(Dataset entries)
>>>>

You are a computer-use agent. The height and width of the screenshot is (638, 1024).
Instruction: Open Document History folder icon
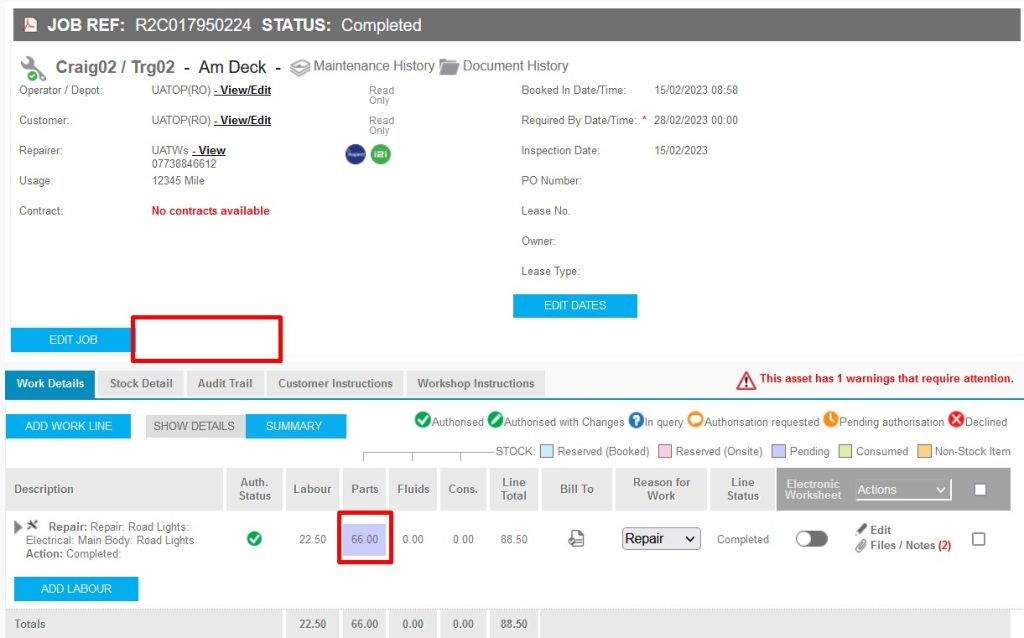click(449, 67)
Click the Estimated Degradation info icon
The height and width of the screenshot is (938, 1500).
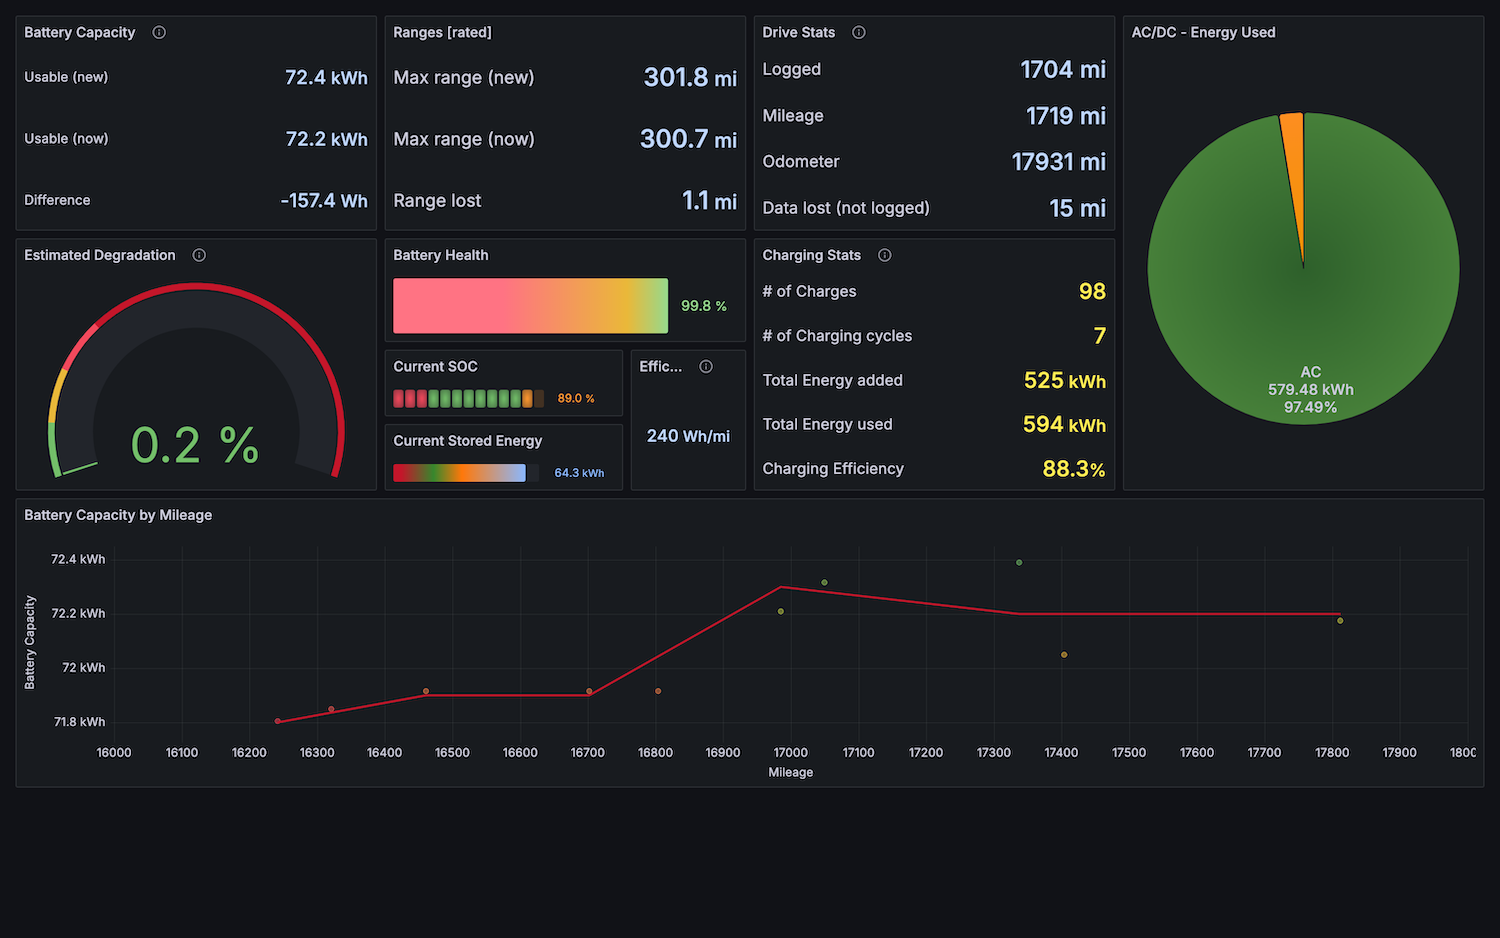coord(199,255)

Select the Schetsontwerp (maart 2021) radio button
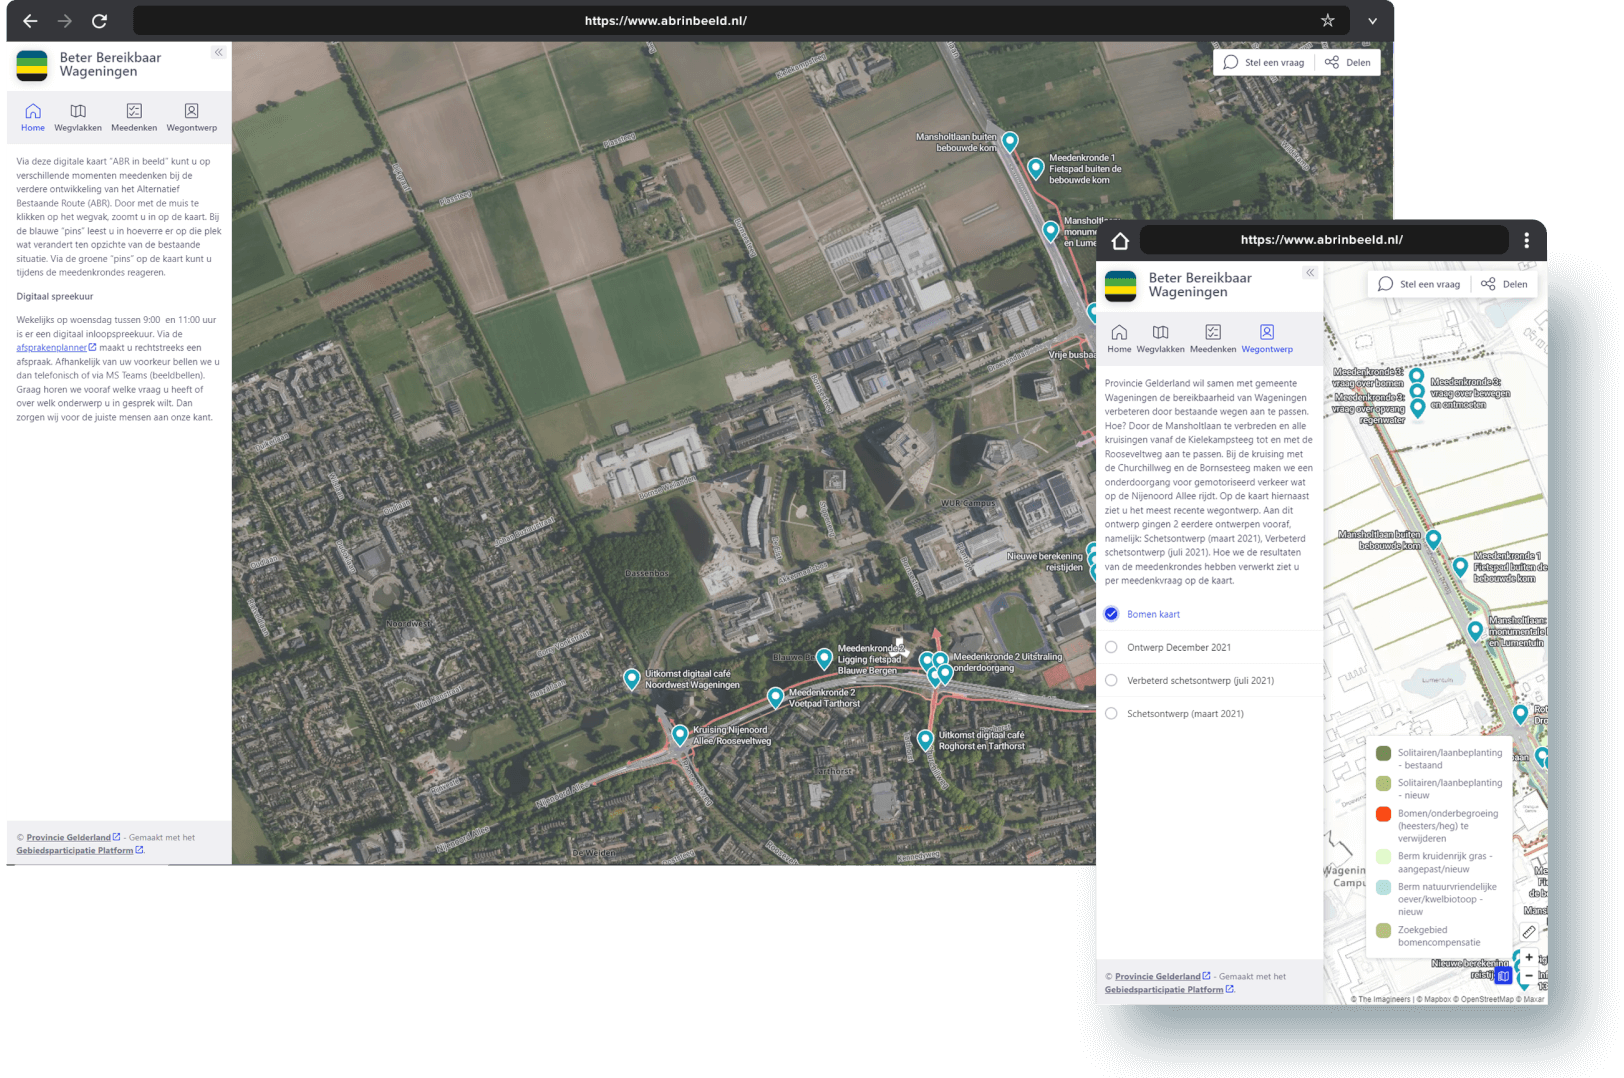[x=1111, y=713]
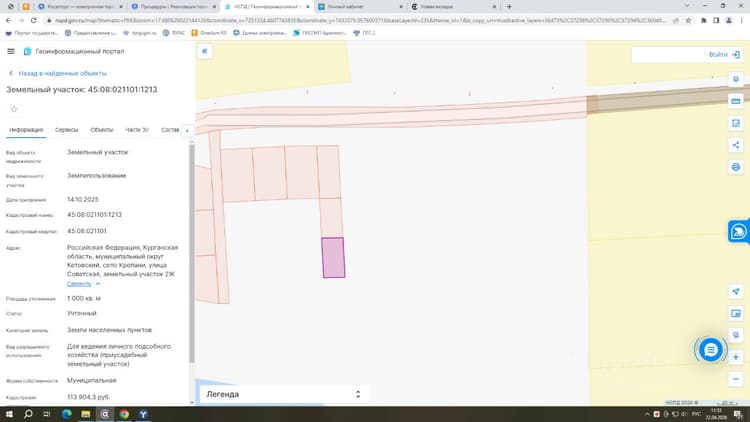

<<<<

What you are asked to do
Retype all entries exactly, without the images.

Answer below
You are a computer-use agent. The height and width of the screenshot is (638, 1024).
Instruction: Open Document History folder icon
click(449, 67)
Click the Estimated Degradation info icon
The height and width of the screenshot is (938, 1500).
coord(199,255)

Select the Schetsontwerp (maart 2021) radio button
[x=1111, y=713]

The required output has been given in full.